+++ Source material +++

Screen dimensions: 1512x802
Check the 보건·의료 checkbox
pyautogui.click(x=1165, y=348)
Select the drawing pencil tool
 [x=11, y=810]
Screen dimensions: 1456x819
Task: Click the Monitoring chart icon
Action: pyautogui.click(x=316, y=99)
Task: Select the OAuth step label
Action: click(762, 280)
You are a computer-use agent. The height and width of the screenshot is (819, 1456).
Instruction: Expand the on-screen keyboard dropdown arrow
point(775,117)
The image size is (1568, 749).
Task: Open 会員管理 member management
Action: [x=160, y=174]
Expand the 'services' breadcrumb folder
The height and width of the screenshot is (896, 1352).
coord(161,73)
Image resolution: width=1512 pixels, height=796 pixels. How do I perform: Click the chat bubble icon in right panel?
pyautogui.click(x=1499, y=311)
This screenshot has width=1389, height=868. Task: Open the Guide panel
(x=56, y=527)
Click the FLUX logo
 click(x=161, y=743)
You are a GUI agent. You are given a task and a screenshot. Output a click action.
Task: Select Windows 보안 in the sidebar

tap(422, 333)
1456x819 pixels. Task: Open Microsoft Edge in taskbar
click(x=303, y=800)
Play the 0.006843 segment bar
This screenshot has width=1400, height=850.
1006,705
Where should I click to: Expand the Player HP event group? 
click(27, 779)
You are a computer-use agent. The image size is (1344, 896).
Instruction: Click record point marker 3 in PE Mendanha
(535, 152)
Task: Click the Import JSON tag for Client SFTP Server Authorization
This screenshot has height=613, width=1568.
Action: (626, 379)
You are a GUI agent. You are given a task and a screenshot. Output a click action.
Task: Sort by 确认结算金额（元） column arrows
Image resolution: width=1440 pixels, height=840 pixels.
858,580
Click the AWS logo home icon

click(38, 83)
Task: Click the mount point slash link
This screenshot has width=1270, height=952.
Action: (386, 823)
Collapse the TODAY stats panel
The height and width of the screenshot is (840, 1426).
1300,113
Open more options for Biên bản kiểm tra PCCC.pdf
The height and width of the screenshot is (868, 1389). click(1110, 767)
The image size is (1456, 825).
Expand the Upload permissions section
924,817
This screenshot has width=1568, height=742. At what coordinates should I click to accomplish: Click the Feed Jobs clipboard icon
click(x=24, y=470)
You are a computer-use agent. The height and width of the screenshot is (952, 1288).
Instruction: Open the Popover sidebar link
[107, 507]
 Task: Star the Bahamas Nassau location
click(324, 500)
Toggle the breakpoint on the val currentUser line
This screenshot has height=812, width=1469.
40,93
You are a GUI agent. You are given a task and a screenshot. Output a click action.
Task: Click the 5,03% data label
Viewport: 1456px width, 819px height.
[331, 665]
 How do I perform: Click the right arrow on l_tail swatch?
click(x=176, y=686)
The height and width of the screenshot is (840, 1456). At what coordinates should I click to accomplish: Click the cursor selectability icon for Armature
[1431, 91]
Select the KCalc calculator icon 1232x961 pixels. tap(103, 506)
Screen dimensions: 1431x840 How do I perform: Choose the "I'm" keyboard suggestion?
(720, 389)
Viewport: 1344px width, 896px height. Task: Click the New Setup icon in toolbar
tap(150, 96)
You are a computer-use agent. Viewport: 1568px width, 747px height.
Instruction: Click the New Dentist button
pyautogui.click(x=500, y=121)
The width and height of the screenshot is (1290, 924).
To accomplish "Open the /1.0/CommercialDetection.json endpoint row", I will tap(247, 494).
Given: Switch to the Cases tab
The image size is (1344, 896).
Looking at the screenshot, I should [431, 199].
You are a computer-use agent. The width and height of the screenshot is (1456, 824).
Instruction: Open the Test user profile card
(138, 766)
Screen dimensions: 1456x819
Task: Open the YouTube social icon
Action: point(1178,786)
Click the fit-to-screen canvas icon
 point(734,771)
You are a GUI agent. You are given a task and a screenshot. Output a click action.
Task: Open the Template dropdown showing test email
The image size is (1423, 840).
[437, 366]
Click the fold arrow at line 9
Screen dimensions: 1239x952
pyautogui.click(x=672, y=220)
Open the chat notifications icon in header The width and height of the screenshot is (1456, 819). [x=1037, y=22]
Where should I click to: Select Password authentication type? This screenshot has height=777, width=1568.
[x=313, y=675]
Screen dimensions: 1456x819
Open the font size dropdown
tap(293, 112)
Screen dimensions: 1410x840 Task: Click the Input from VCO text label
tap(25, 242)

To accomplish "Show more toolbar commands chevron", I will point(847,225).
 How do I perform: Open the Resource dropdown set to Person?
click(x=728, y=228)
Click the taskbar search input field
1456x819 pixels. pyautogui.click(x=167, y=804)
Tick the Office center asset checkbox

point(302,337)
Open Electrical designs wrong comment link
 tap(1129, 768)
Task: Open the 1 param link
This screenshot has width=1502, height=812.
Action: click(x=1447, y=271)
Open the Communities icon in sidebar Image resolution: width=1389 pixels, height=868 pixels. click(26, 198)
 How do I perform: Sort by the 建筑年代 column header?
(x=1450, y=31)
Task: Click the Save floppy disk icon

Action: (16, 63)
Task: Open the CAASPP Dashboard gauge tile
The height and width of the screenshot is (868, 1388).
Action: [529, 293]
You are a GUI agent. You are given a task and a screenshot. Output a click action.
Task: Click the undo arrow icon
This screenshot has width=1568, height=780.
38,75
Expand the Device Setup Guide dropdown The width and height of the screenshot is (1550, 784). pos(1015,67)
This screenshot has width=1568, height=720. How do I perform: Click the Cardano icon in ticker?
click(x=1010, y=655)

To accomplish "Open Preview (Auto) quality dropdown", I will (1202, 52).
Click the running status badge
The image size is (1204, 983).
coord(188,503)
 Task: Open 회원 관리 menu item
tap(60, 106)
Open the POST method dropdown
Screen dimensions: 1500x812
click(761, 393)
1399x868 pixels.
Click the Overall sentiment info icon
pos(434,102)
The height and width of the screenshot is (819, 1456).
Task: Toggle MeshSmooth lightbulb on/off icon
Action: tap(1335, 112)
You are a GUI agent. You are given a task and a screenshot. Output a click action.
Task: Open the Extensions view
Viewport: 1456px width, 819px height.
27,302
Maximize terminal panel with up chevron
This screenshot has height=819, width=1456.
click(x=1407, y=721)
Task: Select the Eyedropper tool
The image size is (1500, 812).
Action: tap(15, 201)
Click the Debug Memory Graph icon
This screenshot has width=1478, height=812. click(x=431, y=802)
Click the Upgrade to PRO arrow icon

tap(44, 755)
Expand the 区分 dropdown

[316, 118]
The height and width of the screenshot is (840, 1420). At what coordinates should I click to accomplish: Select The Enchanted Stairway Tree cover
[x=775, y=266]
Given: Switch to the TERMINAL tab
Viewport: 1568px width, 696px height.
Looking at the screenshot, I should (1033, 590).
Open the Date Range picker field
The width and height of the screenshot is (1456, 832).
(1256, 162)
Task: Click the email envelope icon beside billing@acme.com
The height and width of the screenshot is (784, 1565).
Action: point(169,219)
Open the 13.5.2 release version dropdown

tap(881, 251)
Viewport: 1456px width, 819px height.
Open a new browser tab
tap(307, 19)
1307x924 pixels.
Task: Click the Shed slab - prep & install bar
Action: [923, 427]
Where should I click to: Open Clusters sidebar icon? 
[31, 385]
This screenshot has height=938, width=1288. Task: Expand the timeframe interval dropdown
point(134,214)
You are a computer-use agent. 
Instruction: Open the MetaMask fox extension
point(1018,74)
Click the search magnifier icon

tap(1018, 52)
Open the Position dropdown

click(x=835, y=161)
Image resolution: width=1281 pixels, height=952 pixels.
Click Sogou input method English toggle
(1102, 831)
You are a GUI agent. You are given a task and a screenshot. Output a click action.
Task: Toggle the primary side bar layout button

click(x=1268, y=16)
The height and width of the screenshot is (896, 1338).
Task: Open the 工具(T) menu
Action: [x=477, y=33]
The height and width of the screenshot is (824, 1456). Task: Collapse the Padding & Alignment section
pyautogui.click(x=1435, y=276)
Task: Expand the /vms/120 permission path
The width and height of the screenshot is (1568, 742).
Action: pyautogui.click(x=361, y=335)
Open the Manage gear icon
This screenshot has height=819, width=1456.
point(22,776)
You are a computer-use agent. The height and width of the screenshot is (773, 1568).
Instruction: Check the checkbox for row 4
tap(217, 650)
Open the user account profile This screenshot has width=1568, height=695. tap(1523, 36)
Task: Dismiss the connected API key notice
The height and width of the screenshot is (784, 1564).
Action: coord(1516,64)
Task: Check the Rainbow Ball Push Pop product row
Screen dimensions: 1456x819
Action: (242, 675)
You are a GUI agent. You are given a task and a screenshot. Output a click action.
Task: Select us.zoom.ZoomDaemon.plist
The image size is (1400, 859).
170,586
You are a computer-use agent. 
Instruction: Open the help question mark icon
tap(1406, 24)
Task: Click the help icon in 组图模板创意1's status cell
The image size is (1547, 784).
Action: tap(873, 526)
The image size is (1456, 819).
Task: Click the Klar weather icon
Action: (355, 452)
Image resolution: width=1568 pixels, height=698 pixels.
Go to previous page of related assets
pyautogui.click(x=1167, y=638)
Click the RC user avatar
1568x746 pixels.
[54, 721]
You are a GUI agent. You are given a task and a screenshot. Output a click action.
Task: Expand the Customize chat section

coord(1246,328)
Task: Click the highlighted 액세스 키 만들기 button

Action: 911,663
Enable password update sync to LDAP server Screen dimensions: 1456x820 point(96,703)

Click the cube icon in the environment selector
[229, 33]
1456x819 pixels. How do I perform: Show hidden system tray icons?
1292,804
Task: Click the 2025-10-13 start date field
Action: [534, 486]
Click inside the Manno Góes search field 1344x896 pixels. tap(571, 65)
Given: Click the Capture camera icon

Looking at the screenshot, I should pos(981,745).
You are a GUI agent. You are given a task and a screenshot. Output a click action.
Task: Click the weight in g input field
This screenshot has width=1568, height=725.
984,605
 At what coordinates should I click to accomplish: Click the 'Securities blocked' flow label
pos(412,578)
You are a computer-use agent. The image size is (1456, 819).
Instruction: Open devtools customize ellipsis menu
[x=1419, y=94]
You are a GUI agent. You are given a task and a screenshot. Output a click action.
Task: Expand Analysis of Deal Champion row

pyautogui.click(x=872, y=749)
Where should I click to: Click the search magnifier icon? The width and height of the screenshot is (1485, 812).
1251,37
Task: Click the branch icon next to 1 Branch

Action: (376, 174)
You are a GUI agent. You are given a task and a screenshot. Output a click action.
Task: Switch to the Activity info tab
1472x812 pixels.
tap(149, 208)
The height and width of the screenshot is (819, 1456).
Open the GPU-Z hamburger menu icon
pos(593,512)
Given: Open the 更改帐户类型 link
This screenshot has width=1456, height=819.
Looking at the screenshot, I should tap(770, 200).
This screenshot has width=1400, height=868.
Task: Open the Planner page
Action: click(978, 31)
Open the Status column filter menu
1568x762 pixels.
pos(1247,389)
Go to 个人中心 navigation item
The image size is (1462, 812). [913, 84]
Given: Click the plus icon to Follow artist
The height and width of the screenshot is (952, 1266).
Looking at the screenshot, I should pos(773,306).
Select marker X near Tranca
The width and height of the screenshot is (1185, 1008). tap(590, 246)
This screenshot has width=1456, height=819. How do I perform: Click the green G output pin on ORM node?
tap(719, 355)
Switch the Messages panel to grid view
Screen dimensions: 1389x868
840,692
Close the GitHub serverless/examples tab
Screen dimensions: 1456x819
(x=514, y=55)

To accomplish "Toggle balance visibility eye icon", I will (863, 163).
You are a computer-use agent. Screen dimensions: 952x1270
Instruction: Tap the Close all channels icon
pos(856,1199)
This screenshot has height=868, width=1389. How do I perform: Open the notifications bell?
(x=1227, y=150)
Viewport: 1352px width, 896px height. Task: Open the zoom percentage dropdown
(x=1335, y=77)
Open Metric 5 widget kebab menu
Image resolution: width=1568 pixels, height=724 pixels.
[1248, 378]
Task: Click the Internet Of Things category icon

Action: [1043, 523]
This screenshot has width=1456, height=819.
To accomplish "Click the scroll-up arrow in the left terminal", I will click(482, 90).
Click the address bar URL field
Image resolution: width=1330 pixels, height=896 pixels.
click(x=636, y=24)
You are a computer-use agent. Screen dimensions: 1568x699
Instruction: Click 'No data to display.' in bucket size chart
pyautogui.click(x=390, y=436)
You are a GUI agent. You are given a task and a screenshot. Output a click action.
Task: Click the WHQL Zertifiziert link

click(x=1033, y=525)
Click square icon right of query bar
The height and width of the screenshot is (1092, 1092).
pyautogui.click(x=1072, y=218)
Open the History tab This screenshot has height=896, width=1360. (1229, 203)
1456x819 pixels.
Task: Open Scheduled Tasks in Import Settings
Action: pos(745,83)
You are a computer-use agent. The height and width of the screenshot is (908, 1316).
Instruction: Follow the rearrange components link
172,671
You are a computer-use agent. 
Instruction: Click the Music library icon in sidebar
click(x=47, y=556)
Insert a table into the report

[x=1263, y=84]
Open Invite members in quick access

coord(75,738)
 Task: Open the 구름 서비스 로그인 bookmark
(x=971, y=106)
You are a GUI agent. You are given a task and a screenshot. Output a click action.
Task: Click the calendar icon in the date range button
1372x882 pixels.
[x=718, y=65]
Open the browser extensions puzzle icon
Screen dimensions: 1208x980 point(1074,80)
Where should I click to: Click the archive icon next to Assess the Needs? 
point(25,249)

+++

▶ _Work required_
In the records above, some lines may contain the word "Switch"; copy every one of them.

▶ _Answer below_
Given: Switch to the Cases tab
Given: Switch to the TERMINAL tab
Task: Switch to the Activity info tab
Switch the Messages panel to grid view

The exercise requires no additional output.